▶ _EXCERPT TO READ_:

Amidst the working from home craze onset by the novel coronavirus pandemic, it becomes easy for us to slip into a way of thinking that allows for us to work in a way that treats those around us as “resources” rather than relationships. Some of us may experience a sense of freedom from office politics, from dealing with difficult coworkers, and maybe even staying out of the line of fire of malignant managers.
Recently, I learned of a survey that was administered 20 years ago, and then again in recent years. I’m unsure of the source, otherwise I would provide a reference here. In this survey, the question was that if you had to reach out to people you know for help, how many people would drop everything and immediately come to your aid? 20 years ago the average answer was five. When the survey was recently performed, the average answer was zero.
In the age of technology, where it has become the social norm to connect with one another indirectly, or even asynchronously, we have lost sight of the joy and value that is to be discovered in true friendship. We are falling victim to an age-old tactic of the enemy, who wants to isolate us from each other, to keep us alone, where he can plant seeds in our lives that steal, kill, and destroy (John 10:10).
Relationships can be messy. Friends can have misunderstandings. Coworkers get promoted or are openly recognized when you aren’t. Family members say things that are hurtful and dismissive. Church members form clicks and exclude others. And these are just a few examples.
The world around us has convinced us that if we disagree with someone else, and we can’t win them over to our point of view, then we are better off writing them off and shutting them out of our lives. It is easier for us to shut others out than to risk being hurt or betrayed by them. Besides, relationships rarely ever last for very long anyway, right?
Let me be clear on something before I go any further. I believe wholeheartedly that there are relationships which can be unhealthy for you or for your family members. These relationships might be toxic and consistently hurtful to you or to your loved ones.

▶ _SUPPLIED INFORMATION_:
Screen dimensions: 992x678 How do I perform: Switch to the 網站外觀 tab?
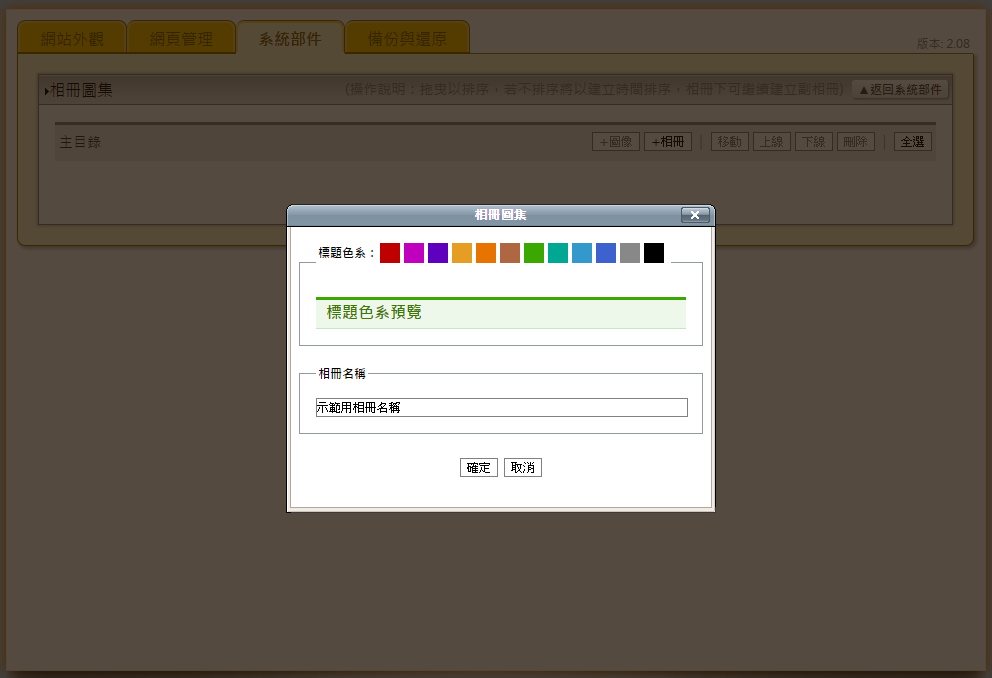72,39
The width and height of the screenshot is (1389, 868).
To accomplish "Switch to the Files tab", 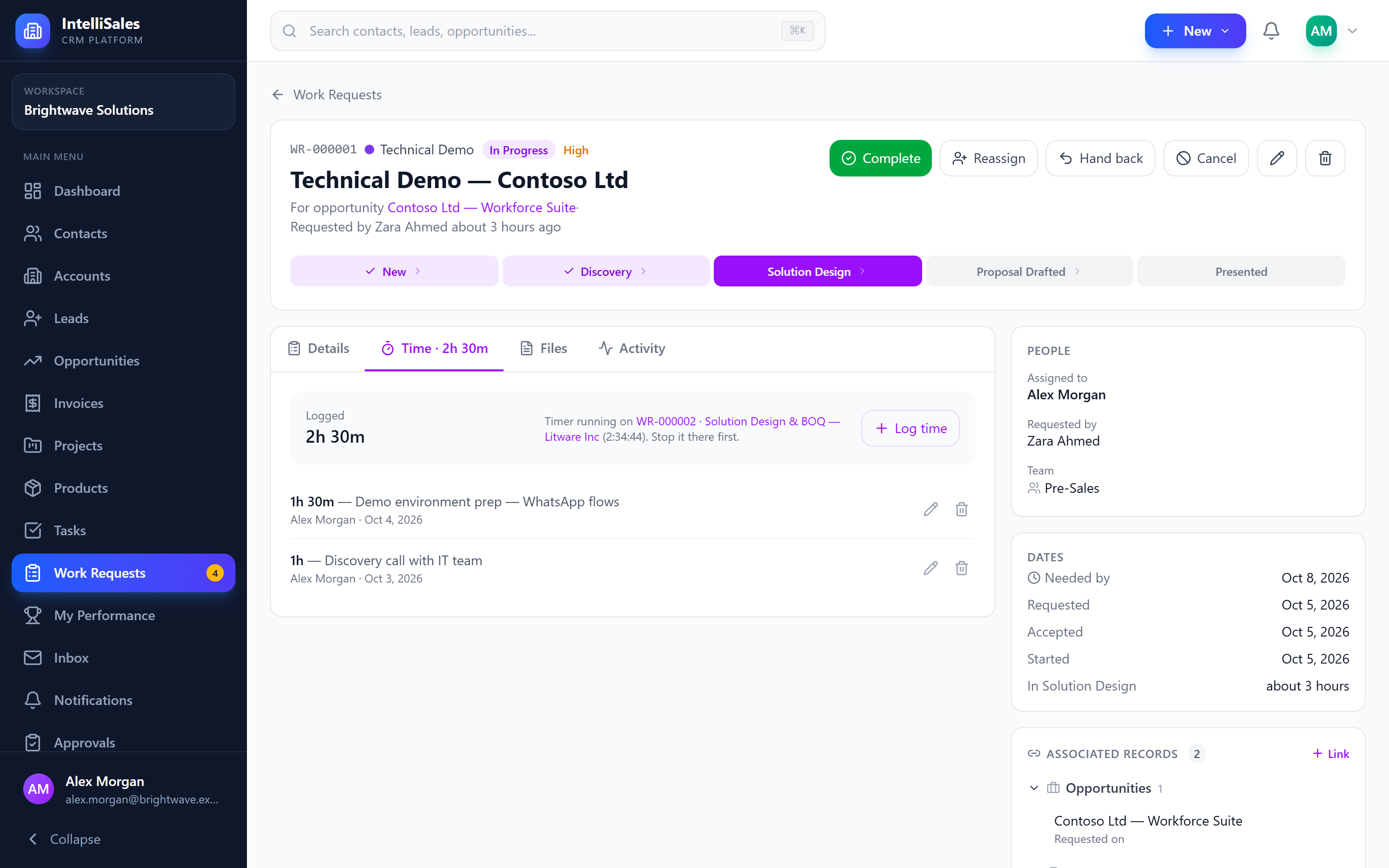I will click(544, 349).
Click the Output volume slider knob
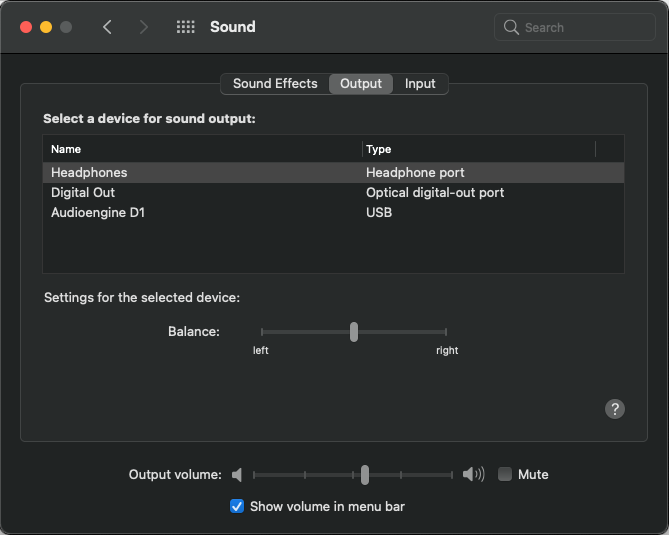 365,475
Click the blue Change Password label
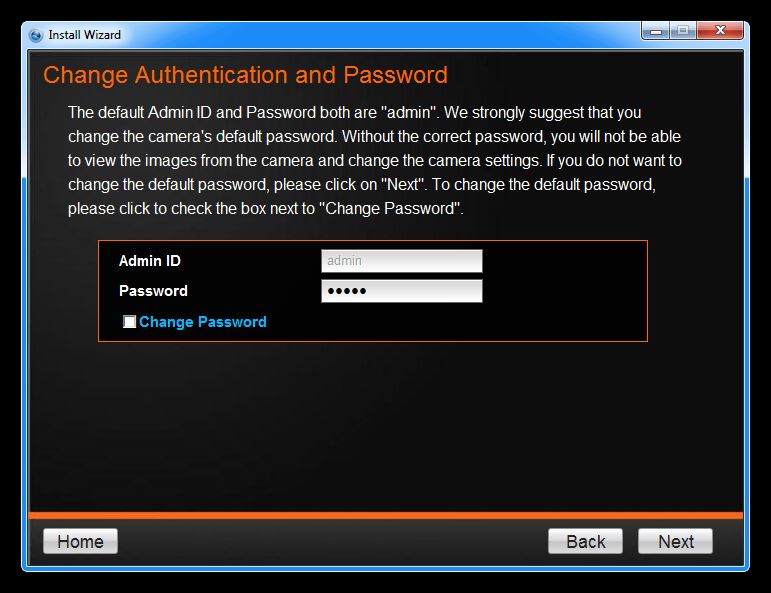This screenshot has height=593, width=771. (203, 322)
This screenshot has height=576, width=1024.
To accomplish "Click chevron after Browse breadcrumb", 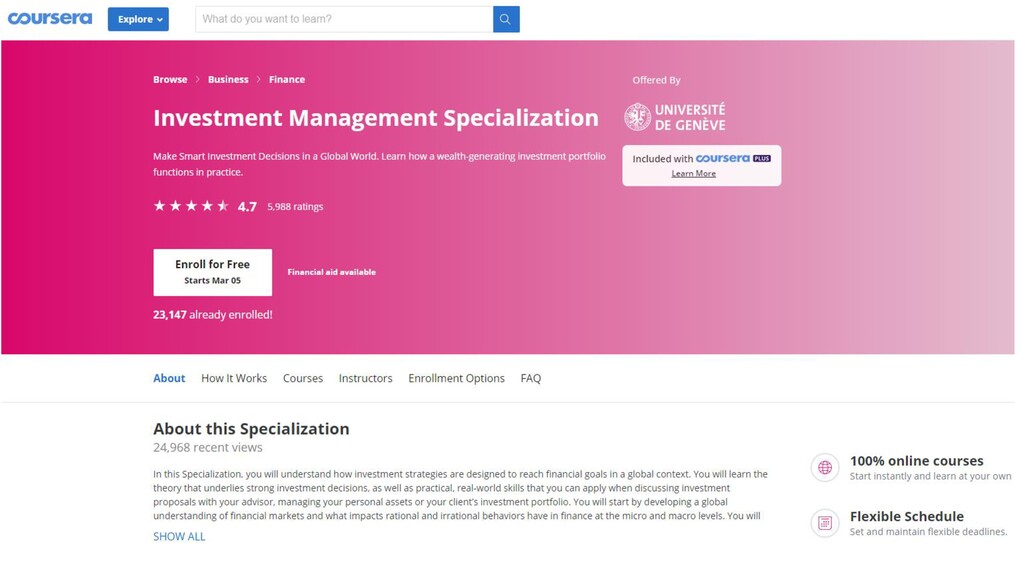I will (x=197, y=79).
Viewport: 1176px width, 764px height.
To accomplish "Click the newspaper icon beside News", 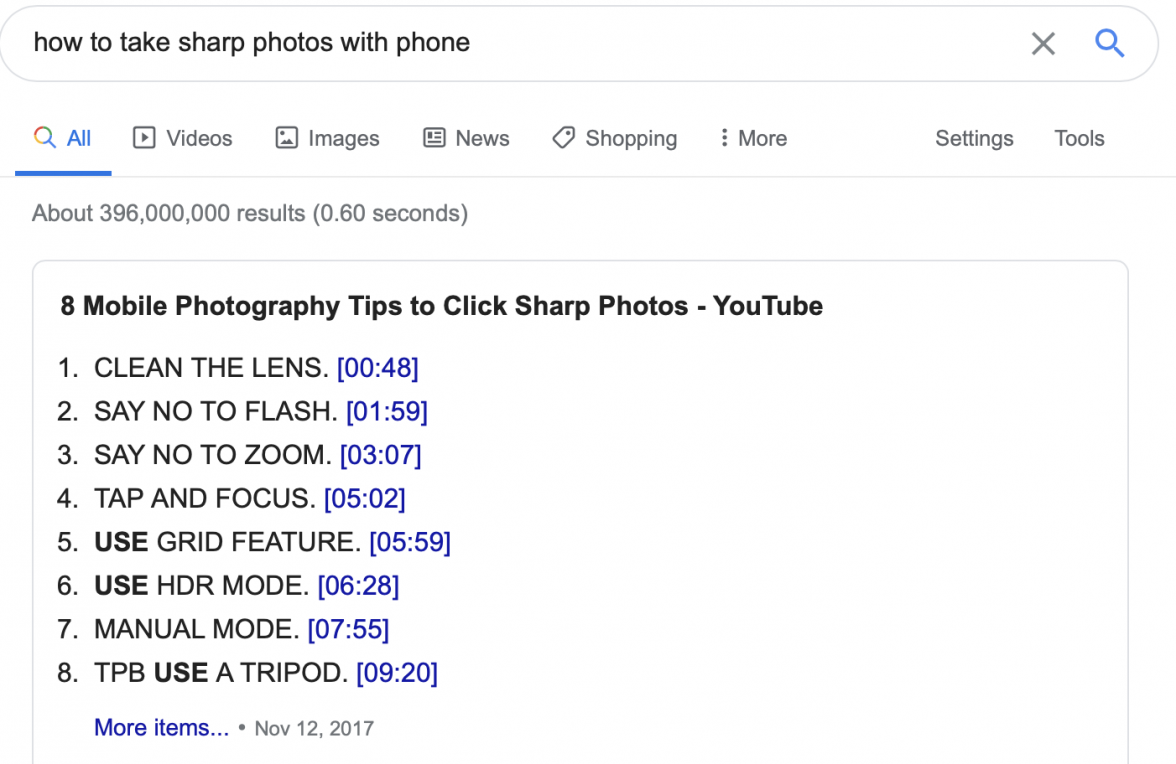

▶ _COMPLETE THE FOLLOWING_:
(a) Return the text of the essay on relationships between "Relationships can be" and "long anyway, right?", inclusive.
(b) Resume the essay on relationships from its last sentence and keep writing.

▶ _RESULTS IN ORDER_:
(a)
Relationships can be messy. Friends can have misunderstandings. Coworkers get promoted or are openly recognized when you aren’t. Family members say things that are hurtful and dismissive. Church members form clicks and exclude others. And these are just a few examples.
The world around us has convinced us that if we disagree with someone else, and we can’t win them over to our point of view, then we are better off writing them off and shutting them out of our lives. It is easier for us to shut others out than to risk being hurt or betrayed by them. Besides, relationships rarely ever last for very long anyway, right?

(b)
While I would encourage you, in those circumstances, to first heed the words of Christ (forgive 7 times 70, turn the other cheek, etc), at some point it is acceptable to assert yourself to the other person (or persons), to let them know that you are a person of value, and that they can not treat you as their personal proverbial punching bag. Abuse is abuse, whether that is physical, mental, emotional, or verbal. If the abuser is incapable of changing, I believe it is acceptable to tell that person that you love them, that you will pray for them, but you can not continue to let them hurt you or those that you love.
Most of the people I encounter around me do not demonstrate that type of behavior, however. It will take concerted effort on my part to reach out to get to know people around me. I will need to be able to extend grace to others around me, to remember that just like me, they are fallen humans living in a fallen world. If I allow it, the Spirit will show me that the Father loves them just as much as He loves me, and that He has no favorites.
Only when we are vulnerable, when we expose our hearts and our minds to others, when we pour ourselves out for another, will we experience the true joy of friendship. Friendships are a blessing from God. There will be friends who encourage you, who strengthen you, who challenge you. There will be friends who can help you discern, and friends who will push you when you are stuck or uncertain.
If you are uncertain about where to start, you can be sure that your Father in heaven will help. “The Lord says, “I will guide you along the best pathway for your life. I will advise you and watch over you.” (Psalm 32:8) Pray to God, and be open to the leading of the Holy Spirit when it comes to those around you. With 7.5 billion people on the planet today, it is nearly impossible to go an entire day without any sort of interaction with others.